» INSTRUCTIONS TO FOLLOW
Everything from the line that contains "Régimes alimentaires (264, 40)" through the final line of the records below should be quoted exactly, except the pictures.

» PROVIDED INFORMATION
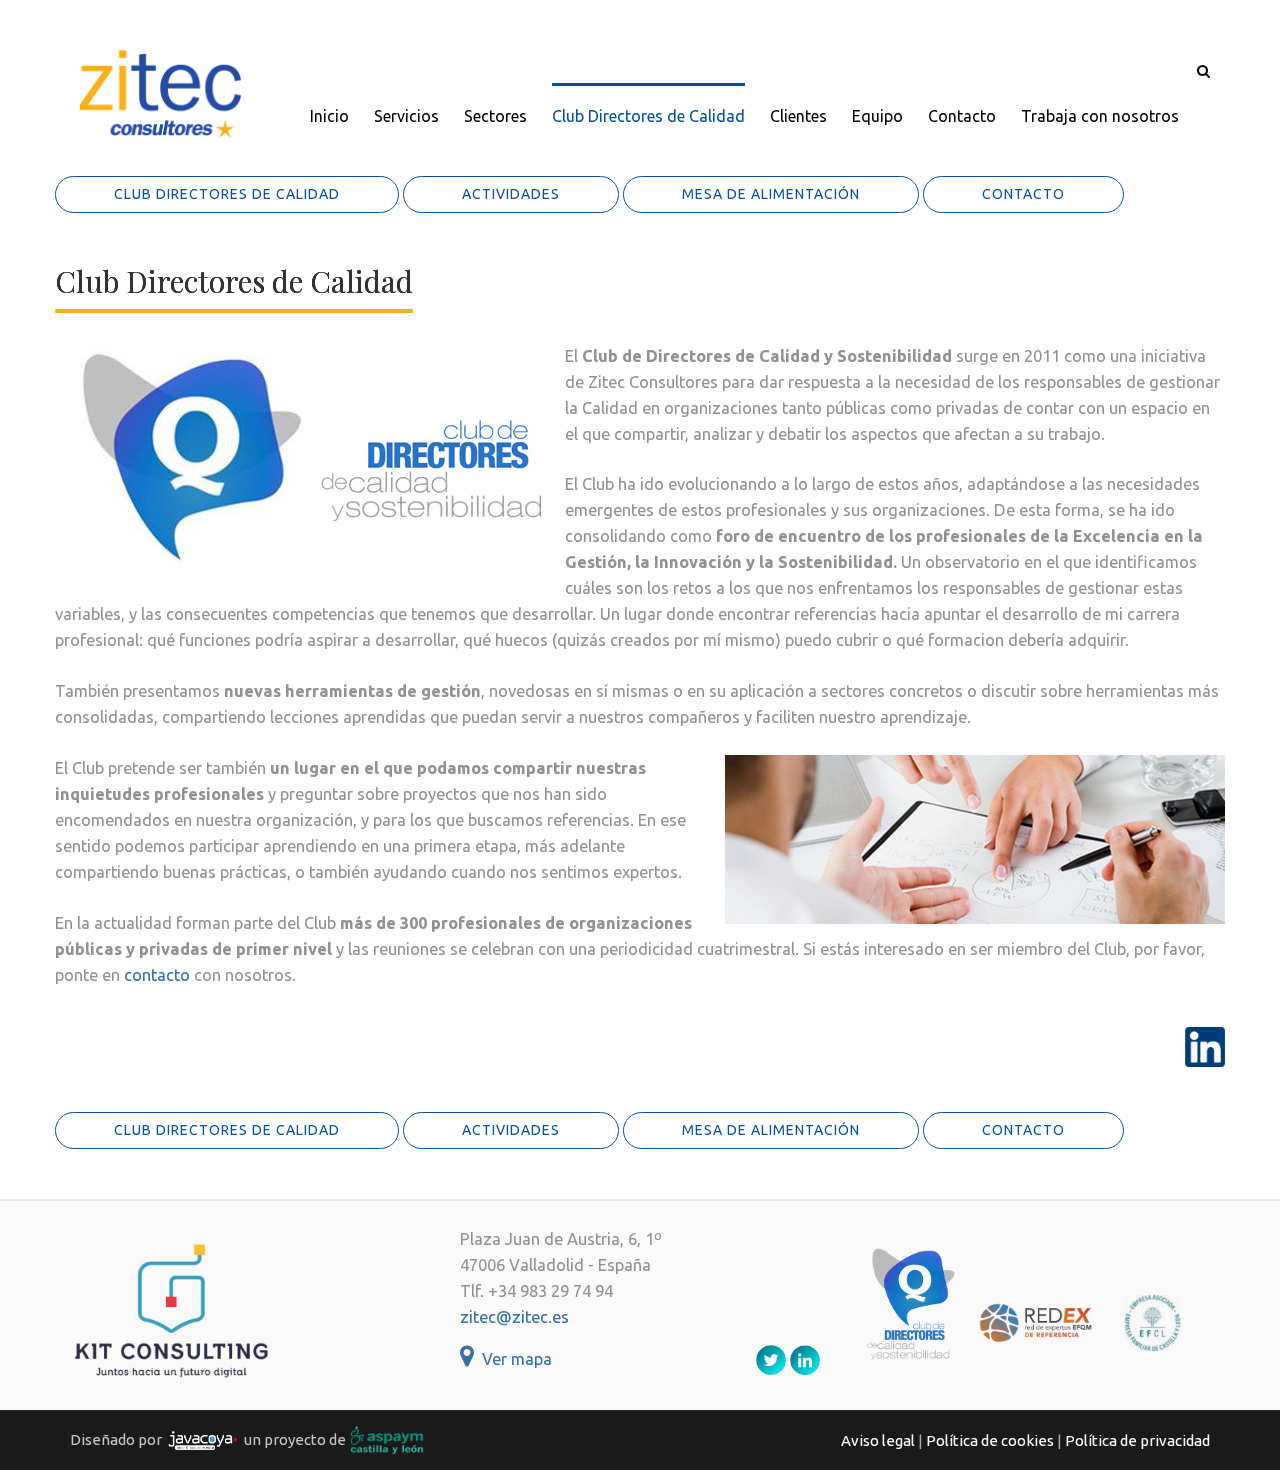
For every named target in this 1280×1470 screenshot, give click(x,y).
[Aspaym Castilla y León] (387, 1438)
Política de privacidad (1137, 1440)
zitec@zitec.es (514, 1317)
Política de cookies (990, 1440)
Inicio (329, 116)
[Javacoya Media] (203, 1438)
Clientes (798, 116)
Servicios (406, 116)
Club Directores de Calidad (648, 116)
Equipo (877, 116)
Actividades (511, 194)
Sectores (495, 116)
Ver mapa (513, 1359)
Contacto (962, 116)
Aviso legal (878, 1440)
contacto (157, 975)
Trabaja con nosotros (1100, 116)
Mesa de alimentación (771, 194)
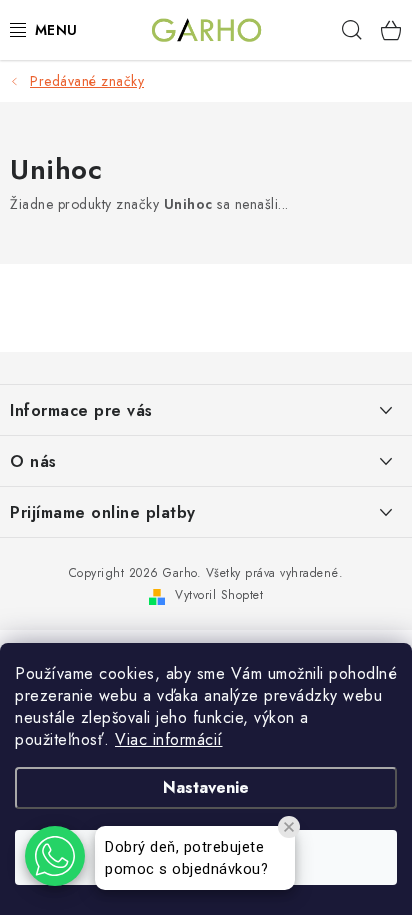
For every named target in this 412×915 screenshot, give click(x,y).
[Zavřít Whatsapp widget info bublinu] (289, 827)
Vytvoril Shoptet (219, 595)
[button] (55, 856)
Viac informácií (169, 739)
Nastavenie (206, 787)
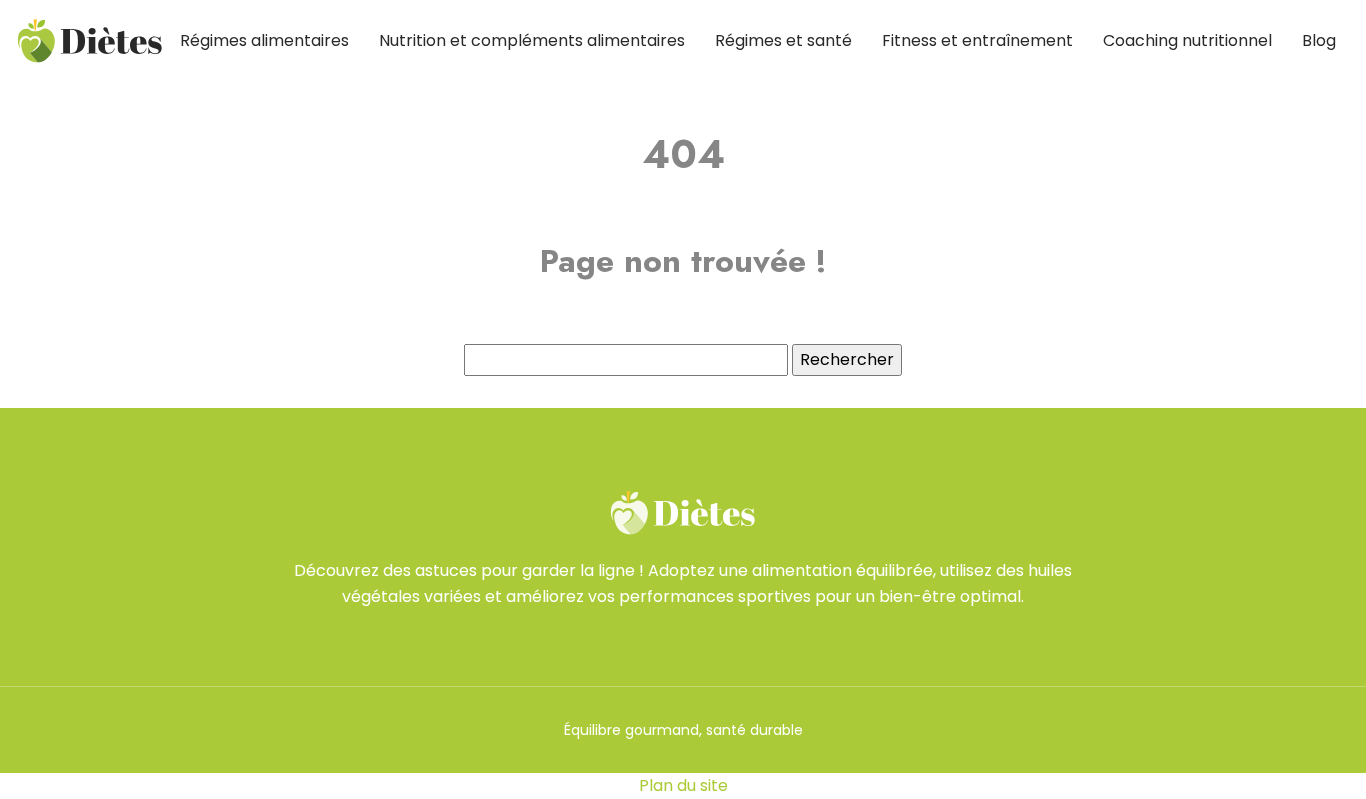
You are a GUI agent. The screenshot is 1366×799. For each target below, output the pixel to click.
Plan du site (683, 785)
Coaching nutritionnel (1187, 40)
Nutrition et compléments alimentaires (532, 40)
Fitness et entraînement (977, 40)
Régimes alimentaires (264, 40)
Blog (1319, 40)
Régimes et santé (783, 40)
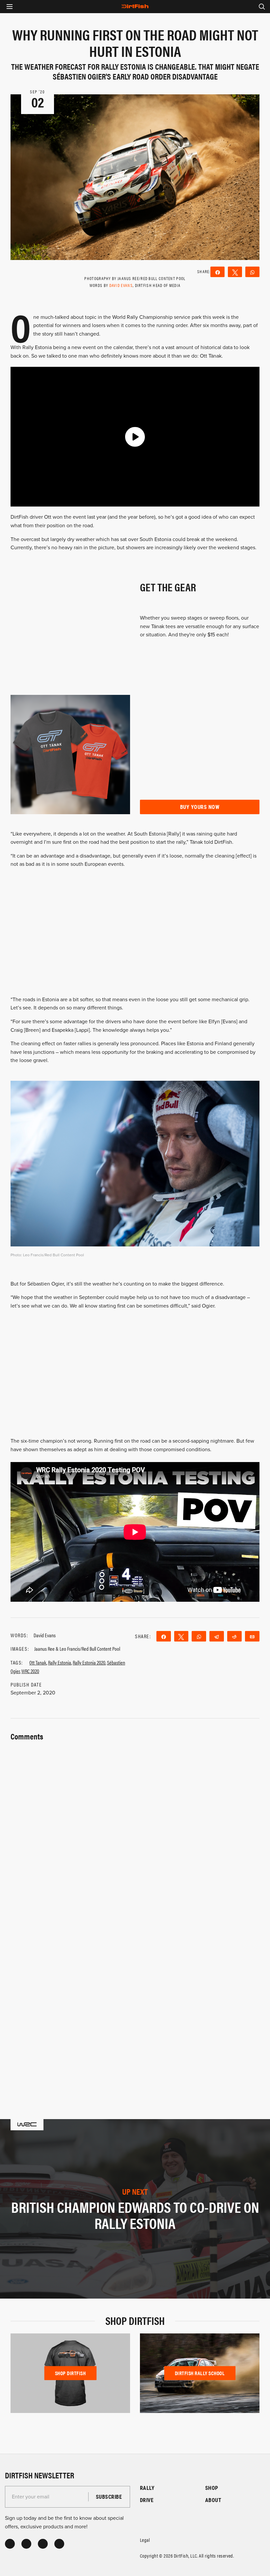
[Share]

» EXERCISE RESPONSE
Régimes alimentaires (264, 40)
Blog (1319, 40)
Régimes et santé (783, 40)
[Share]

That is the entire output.